UPDATED 07:03 EDT / JUNE 05 2015

NEWS

Report: Almost 30% of physical servers sitting idle in data centers

A new report released this week has made the startling find that more than 10 million physical servers deployed in data centers around the world are sitting idle, not being used.

The discovery was made by researchers from the IT consulting firm Anthesis Group, Stanford University and TSO Logic, a provider of data center analytics tools, and refers to the idle servers as being “comatose”, Data Center Knowledge reported.

Jonathan Koomey, research fellow at Stanford’s Steyer-Taylor Center for Energy Policy and Finance, and co-author of the report, said a general lack of management oversight was the main reason why around 30 percent of data center servers have not delivered information or computing services in the last six months.

The report estimates that idle IT infrastructure assets are worth around $30 billion, and recommends companies work quickly to eliminate management silos within their organizations. It blames a lack of communication between IT teams is the main reason for this manageme oversight.

“There really needs to be one boss, one team, and one budget,” Koomey told Data Center Knowledge. “We need to change the way the data center is managed.”

If organizations fail to adopt a more centralized approach to IT management, they will find it more difficult to justify the acquisition of new servers, especially when Infrastructure-as-a-Service companies like AWS already offer access to servers as and when organizations need them.
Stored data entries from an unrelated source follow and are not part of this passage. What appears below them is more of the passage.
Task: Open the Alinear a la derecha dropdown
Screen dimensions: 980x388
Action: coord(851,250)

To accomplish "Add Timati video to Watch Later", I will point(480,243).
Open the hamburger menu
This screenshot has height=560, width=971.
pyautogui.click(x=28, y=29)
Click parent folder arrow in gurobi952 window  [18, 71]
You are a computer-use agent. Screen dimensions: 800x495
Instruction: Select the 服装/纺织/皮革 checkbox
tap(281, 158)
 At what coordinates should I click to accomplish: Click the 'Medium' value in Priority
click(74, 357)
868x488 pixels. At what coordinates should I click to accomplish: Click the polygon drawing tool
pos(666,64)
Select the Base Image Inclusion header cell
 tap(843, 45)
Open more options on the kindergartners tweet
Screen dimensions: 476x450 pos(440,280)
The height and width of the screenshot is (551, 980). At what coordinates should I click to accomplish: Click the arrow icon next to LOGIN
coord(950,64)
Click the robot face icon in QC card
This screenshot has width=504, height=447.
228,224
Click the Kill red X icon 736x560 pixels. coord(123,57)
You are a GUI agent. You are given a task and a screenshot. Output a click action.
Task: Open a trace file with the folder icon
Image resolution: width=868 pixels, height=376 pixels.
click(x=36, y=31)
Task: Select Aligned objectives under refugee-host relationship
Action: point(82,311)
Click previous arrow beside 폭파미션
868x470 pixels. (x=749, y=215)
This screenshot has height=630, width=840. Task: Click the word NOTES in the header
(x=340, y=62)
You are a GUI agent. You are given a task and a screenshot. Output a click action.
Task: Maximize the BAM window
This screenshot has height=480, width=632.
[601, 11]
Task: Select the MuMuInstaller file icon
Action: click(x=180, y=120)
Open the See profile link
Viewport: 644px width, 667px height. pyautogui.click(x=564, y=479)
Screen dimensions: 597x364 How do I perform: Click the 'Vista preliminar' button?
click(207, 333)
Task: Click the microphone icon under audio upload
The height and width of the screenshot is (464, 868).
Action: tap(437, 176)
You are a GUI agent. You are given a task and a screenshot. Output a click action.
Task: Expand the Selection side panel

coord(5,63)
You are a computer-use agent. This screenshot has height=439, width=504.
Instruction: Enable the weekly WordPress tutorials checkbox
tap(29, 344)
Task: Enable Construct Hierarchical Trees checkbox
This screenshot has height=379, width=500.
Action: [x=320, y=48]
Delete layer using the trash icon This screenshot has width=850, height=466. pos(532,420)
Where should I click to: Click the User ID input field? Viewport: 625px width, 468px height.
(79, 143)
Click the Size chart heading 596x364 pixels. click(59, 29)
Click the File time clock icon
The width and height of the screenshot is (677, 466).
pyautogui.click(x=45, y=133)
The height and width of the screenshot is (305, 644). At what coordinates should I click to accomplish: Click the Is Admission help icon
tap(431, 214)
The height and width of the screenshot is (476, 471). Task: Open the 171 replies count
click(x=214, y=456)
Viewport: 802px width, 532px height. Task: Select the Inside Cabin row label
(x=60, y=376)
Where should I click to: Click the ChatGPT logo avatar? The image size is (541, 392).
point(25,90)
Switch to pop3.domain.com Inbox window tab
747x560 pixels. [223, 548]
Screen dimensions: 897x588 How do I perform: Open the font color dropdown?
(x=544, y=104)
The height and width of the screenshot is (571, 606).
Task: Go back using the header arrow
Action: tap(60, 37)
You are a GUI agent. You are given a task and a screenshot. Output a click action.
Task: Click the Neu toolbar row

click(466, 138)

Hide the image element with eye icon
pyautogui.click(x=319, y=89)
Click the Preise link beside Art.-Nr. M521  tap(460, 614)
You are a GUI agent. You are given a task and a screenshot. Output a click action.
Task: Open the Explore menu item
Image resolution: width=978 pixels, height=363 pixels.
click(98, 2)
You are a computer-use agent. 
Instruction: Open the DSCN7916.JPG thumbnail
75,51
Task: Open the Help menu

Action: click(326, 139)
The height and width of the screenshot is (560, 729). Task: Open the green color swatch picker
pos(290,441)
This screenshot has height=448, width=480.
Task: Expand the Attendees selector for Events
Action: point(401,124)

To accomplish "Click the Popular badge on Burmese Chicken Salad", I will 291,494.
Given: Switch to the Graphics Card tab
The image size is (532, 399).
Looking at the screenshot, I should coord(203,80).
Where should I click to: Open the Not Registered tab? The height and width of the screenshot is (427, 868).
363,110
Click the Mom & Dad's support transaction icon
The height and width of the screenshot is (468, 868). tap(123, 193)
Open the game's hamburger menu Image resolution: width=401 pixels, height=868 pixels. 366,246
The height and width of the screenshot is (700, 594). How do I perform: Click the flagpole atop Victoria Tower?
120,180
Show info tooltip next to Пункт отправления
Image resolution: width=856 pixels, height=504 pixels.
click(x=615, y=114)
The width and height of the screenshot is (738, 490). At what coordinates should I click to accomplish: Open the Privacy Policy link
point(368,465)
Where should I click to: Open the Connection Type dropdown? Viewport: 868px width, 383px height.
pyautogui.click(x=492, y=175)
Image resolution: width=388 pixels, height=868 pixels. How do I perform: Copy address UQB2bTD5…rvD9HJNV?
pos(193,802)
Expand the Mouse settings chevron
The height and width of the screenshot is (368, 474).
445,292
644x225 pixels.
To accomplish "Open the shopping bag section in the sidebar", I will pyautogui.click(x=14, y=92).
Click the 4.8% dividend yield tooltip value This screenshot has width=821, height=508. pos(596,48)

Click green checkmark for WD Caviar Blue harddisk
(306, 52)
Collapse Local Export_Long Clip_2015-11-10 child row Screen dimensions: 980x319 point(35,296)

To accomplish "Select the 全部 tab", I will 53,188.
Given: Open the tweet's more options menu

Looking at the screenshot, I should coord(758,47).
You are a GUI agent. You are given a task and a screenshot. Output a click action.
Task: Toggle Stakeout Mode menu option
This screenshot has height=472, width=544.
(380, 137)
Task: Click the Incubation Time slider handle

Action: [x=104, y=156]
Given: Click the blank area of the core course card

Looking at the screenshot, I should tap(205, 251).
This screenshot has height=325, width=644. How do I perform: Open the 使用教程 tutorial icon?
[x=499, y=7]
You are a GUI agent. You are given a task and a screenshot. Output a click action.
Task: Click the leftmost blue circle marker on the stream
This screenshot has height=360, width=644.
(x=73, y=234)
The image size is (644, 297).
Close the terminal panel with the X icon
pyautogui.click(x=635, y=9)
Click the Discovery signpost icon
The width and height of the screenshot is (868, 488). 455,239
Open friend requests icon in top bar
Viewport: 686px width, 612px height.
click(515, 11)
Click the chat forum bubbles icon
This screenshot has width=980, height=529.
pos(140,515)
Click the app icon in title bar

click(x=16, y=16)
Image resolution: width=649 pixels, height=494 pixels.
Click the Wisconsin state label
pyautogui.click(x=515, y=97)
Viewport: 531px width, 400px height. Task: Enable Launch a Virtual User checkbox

Aaron Rallo, CEO of TSO Logic, said the lack of access to analytics tools was one of the main reasons behind so many servers sitting idle. This lack of access means IT staff have insufficient knowledge about the resources their applications are consuming.

A second problem is that most IT organizations end up overprovisioning their server capacity. Servers are usually paid for with capital budgets, which mean they’re often acquired years before they’re actually needed. However, business projections rarely live up to expectations when compared to the actual capacity IT requires, Rallo said.

To remedy the situation, Rallo says IT organizations must rationalize their application portfolios so they can reduce the number of servers sitting idle and make savings in terms of the number of application licenses they have running on servers that are not actually being used.

Above all else, the data center needs to be thought of as a strategic asset that should be optimized as far as possible, said Koomey. This means mapping out the usage of every server to a specific business process it facilitates.

Of course, that’s easier said than done, and not all organizations will have the capacity to do so. But in the event that organizations make no effort at all to better manage their IT infrastructure, they could end up losing control of their data centers altogether, Koomey said.